The approval is limited to the areas of reserved legal activity currently within the CLC’s competence – probate, reserved instrument activities and the administration of oaths – with the LSB set to make a decision in July on the CLC’s separate application to extend its reserved activities to include litigation and advocacy.
The LSB said: “The executive has concluded that the CLC has developed the required licensing rules to regulate ABS and has done so in accordance with both LSB guidance and the requirements of the [Legal Services] Act.
“Whilst we recognise that there is some development work to do in terms of how the proposed arrangements will operate in practice, we are satisfied that the CLC has the capacity and capability to be a competent licensing authority for its existing reserved activities.”
This includes the possibility that the CLC will allow licensed bodies to offer reserved and non-reserved work through separate bodies, which prompted concern from both the Lord Chief Justice, Lord Judge, and the Legal Services Consumer Panel, that this would lead to inconsistency and cause confusion for consumers. Along with the Office of Fair Trading, they are the LSB’s statutory consultees on applications of this nature.
The CLC’s expectation is that both types of work will be offered through the same entity, and it told the LSB that an applicant who does not want to do this will have to show why the proposed arrangements are appropriate and how they impact upon the regulatory objectives.
The CLC has committed to assess the consistency of all its licensing determinations after the first six months and then every year thereafter.

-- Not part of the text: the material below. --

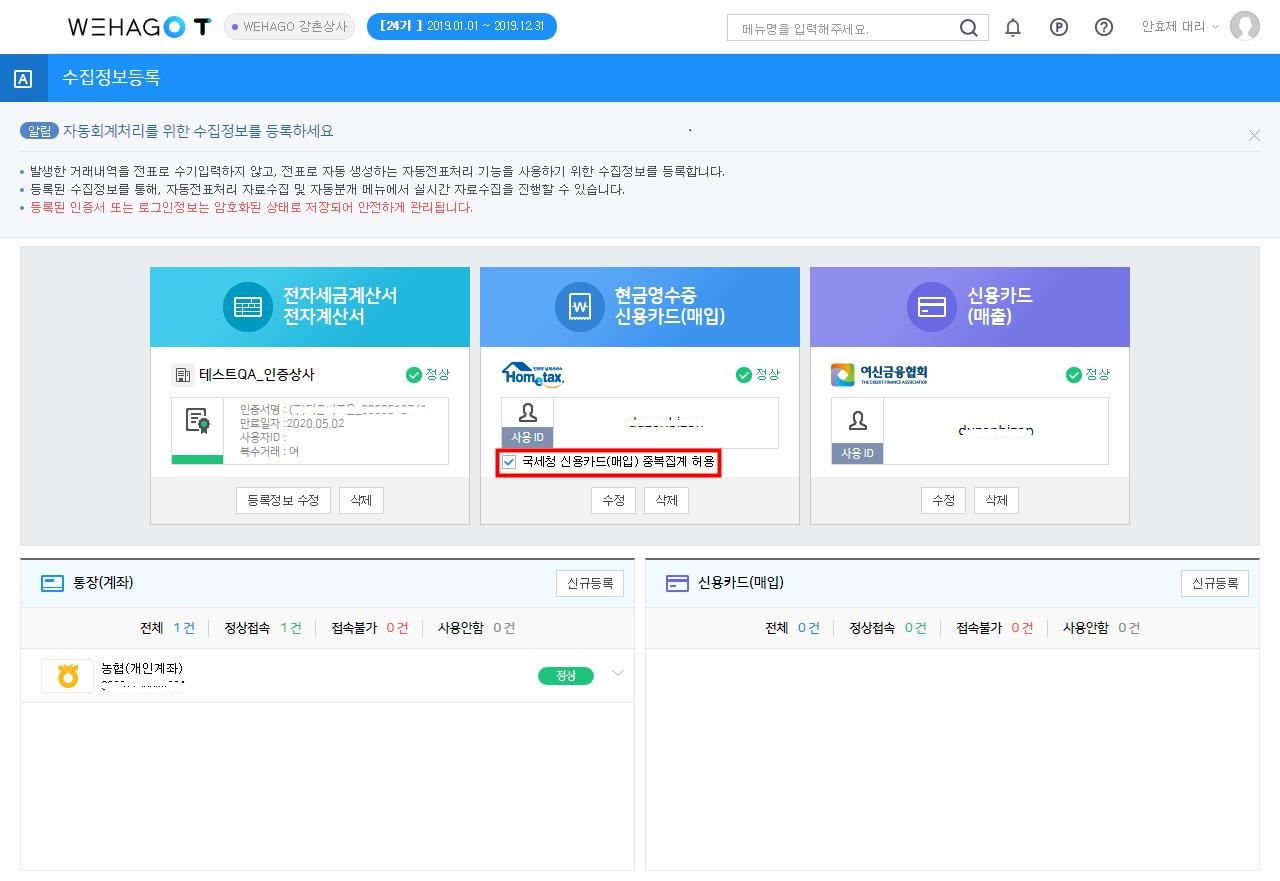The width and height of the screenshot is (1280, 881).
Task: Click the 여신금융협회 logo
Action: tap(879, 374)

Lord Judge expressed concern at the limited nature of the CLC’s experience and said the number of ABS regulators should be restricted. “The more established regulators, having the widest knowledge and experience of the regulation of legal services, ought to regulate ABSs in the first instance,” he said.
He also saw the application as a “stepping stone” to the application for litigation and advocacy rights, a move Lord Judge said he strongly opposed.
The LSB said it had to determine the licensing application on its own merits as required by the Legal Services Act. “We do not consider this application is about regulatory competition,” it added.
The LSB will now formally recommend to the Lord Chancellor that he designated the CLC as a licensing authority. It is still consider the Solicitors Regulation Authority’s application.
The CLC regulates around 10-15% of the residential conveyancing market. Its regulated community is made up of 1,103 licensed conveyancers, 301 managers and 215 practices. The CLC already regulates non-lawyer managers of practices it regulates, and it estimates that over 30 of them will have to become ABSs. Between them, these practices account for 54% of the profession’s turnover.